(Stored data entries)
******

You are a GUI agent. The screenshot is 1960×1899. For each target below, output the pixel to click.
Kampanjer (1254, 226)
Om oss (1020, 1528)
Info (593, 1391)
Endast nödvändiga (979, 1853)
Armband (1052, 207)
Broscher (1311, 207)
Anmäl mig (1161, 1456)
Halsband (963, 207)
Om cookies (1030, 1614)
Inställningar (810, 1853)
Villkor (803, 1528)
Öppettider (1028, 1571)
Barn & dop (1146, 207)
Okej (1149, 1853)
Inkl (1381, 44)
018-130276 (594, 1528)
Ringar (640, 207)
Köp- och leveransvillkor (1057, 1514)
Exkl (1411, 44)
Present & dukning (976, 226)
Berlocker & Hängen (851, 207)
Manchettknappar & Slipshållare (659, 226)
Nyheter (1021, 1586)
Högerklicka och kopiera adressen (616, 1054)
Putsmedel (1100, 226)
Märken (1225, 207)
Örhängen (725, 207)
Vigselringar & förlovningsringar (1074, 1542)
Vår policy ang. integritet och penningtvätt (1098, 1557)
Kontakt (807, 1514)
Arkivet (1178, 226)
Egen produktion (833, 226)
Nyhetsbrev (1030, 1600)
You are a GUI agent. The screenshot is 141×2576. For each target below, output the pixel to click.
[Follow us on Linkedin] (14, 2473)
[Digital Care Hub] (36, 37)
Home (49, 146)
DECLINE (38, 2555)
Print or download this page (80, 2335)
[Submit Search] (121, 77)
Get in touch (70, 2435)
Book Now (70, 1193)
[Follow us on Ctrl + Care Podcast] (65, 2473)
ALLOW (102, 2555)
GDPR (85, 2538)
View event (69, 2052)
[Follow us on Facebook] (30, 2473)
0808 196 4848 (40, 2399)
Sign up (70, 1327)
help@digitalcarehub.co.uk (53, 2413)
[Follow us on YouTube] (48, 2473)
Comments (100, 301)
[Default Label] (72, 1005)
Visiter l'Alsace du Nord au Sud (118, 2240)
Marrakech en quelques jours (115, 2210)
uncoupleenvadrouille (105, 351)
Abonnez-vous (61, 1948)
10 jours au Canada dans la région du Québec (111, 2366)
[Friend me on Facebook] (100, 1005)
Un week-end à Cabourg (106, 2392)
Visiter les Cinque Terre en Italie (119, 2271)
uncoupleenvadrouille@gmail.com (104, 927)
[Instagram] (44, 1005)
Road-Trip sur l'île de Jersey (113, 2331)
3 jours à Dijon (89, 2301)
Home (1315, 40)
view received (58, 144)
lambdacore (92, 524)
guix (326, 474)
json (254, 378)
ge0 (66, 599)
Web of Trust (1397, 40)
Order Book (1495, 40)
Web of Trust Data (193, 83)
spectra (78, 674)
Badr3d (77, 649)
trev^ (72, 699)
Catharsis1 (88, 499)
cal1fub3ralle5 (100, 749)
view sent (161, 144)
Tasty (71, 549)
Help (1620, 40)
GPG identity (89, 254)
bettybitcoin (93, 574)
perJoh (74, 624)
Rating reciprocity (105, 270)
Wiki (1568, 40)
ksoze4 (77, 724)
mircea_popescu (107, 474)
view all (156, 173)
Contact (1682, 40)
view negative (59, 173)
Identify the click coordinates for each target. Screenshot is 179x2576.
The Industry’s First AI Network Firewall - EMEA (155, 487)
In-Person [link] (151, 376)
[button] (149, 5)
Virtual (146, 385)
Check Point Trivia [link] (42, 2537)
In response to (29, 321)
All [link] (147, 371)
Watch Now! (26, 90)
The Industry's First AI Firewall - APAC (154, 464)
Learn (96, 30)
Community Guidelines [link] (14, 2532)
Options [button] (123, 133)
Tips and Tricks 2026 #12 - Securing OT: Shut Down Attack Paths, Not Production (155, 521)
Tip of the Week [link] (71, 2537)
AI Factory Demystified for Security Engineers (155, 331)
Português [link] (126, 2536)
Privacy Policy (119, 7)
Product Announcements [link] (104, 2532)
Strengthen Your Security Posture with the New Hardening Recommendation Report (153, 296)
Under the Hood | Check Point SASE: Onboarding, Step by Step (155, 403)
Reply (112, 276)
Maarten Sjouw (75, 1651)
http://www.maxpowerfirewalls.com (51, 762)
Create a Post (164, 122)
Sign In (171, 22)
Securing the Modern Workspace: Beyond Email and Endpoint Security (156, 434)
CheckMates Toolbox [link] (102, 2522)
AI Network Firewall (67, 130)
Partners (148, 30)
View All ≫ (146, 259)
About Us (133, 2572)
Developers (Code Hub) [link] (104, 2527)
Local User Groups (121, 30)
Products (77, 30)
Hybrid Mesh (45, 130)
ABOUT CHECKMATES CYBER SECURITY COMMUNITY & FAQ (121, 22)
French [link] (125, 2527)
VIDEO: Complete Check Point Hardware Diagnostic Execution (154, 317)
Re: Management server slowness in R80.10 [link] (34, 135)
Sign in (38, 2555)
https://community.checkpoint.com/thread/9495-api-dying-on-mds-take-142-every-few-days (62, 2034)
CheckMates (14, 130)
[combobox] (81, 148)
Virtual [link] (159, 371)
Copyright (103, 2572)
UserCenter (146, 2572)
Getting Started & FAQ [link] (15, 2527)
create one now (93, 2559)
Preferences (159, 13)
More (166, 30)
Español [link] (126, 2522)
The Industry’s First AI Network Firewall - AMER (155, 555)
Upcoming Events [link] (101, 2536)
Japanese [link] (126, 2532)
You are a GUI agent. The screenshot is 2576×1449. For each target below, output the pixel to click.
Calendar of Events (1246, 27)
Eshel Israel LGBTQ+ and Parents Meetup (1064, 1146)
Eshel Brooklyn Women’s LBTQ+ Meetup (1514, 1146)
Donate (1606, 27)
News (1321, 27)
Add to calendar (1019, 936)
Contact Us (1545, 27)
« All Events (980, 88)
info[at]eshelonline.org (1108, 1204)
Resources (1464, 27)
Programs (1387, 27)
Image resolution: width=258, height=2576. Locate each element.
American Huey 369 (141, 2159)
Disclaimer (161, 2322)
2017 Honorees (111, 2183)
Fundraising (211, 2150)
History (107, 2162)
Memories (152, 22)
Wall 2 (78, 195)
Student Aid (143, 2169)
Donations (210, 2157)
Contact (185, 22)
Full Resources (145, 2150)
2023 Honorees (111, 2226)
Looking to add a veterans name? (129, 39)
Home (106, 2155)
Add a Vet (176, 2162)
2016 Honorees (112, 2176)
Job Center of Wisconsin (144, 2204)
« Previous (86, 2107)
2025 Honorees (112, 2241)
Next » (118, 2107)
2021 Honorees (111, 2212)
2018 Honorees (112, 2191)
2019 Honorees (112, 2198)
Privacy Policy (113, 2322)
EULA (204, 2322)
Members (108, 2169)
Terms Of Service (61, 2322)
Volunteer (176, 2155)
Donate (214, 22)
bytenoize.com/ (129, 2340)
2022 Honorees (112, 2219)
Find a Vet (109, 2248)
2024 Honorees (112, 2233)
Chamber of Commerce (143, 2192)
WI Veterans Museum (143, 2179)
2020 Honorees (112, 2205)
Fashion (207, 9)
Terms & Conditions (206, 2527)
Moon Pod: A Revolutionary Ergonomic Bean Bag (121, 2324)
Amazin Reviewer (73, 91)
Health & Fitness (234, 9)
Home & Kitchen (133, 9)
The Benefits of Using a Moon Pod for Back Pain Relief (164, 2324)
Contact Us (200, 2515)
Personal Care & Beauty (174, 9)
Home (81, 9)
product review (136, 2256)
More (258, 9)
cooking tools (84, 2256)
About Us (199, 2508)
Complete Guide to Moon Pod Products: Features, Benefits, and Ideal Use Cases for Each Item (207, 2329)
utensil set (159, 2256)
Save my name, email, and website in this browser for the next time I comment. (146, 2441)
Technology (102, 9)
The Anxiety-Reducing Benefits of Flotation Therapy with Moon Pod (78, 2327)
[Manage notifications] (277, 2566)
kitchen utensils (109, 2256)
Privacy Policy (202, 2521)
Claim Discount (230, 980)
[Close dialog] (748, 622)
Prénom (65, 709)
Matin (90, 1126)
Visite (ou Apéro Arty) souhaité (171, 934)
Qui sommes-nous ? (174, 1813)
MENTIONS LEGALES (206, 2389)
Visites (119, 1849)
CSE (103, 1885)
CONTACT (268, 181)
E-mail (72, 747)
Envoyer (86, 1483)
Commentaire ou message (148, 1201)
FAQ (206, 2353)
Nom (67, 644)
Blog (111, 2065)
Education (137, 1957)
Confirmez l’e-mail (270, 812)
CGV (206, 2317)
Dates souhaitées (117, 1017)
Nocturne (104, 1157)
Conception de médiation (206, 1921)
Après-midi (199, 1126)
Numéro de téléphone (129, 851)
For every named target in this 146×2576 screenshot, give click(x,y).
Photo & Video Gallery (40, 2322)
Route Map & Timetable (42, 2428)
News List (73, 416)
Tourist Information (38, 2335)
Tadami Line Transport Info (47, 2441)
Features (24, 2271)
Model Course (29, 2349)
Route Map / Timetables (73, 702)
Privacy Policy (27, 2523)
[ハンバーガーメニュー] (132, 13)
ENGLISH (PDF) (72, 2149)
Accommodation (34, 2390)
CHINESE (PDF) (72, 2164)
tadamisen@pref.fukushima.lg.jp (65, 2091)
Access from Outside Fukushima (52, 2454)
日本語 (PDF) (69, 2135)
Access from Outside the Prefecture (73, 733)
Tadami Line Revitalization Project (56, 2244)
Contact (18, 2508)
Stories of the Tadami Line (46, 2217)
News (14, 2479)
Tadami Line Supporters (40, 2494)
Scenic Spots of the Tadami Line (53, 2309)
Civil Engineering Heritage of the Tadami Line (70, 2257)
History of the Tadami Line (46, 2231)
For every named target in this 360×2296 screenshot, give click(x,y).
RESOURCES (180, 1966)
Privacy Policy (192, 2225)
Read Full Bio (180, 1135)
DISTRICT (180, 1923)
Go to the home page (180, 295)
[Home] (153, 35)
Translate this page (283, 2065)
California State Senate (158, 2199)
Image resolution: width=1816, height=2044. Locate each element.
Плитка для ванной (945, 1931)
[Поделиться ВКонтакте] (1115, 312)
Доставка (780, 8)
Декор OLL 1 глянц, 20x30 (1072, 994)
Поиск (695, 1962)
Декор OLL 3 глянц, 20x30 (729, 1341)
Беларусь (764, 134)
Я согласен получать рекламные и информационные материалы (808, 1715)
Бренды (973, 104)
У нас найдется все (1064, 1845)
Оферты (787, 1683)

******

PROBLEM STATEMENT: Show every line above in which the word "with" is found.

FINISHED TASK:
Strengthen Your Security Posture with the New Hardening Recommendation Report (153, 296)
The Anxiety-Reducing Benefits of Flotation Therapy with Moon Pod (78, 2327)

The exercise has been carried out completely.